**BRIEF**
Please retype the listing below word for word and exclude its images.

** Opening SUPPLIED MATERIAL block **

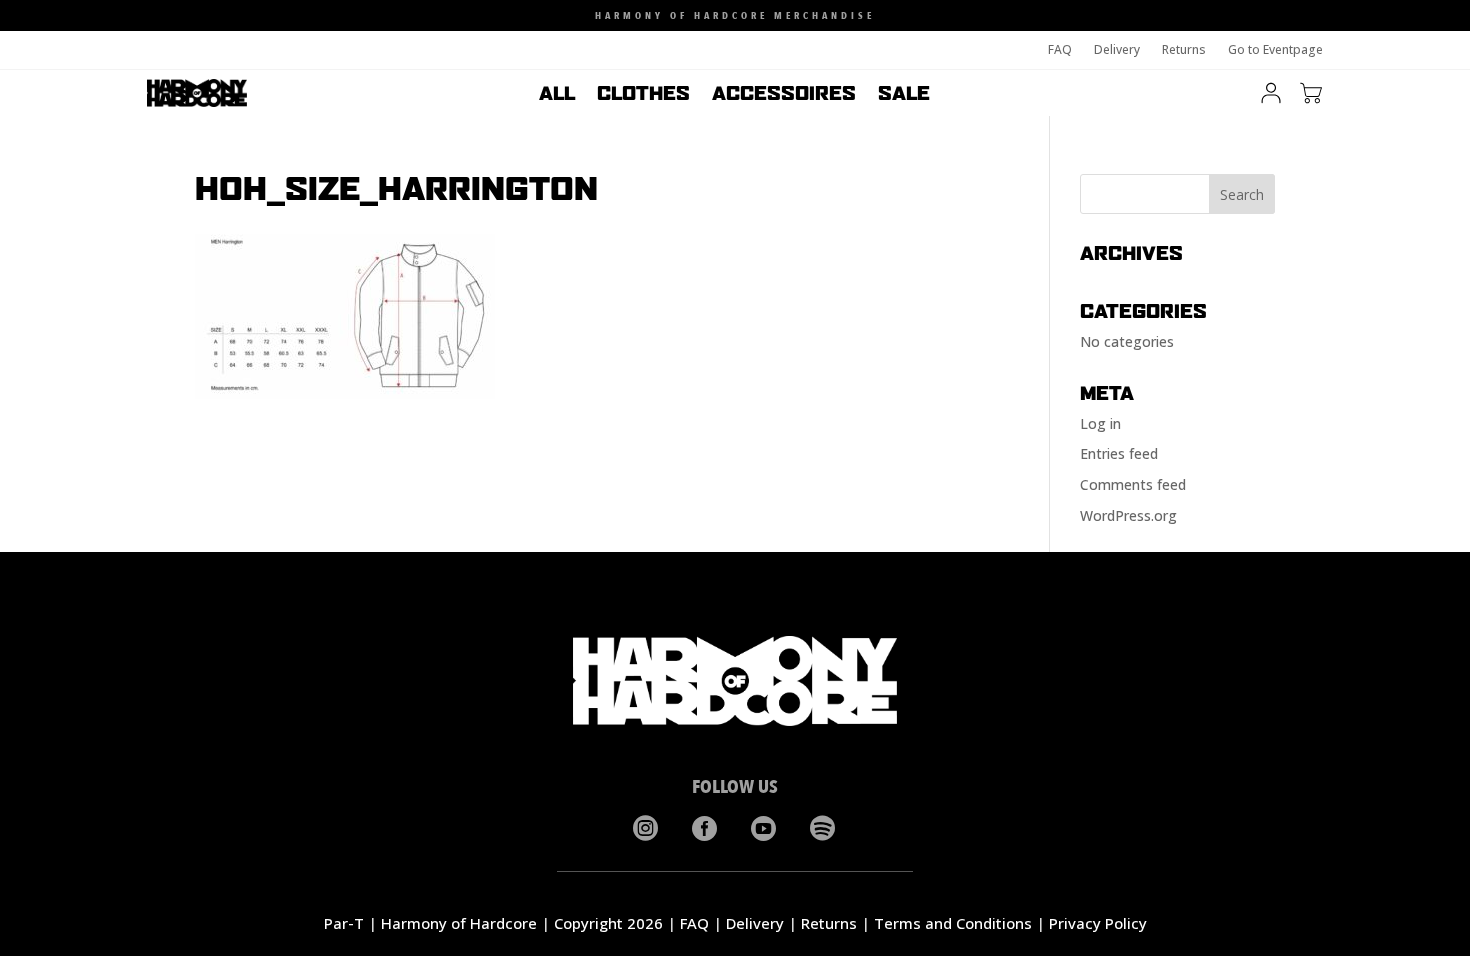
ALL (557, 95)
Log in (1100, 423)
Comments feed (1133, 484)
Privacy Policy (1098, 923)
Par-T (344, 923)
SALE (904, 95)
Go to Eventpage (1275, 50)
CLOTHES (643, 95)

** Closing SUPPLIED MATERIAL block **

**SOLUTION FOR THIS EXERCISE**
ALL (557, 95)
Log in (1100, 423)
Comments feed (1133, 484)
Privacy Policy (1098, 923)
Par-T (344, 923)
SALE (904, 95)
Go to Eventpage (1275, 50)
CLOTHES (643, 95)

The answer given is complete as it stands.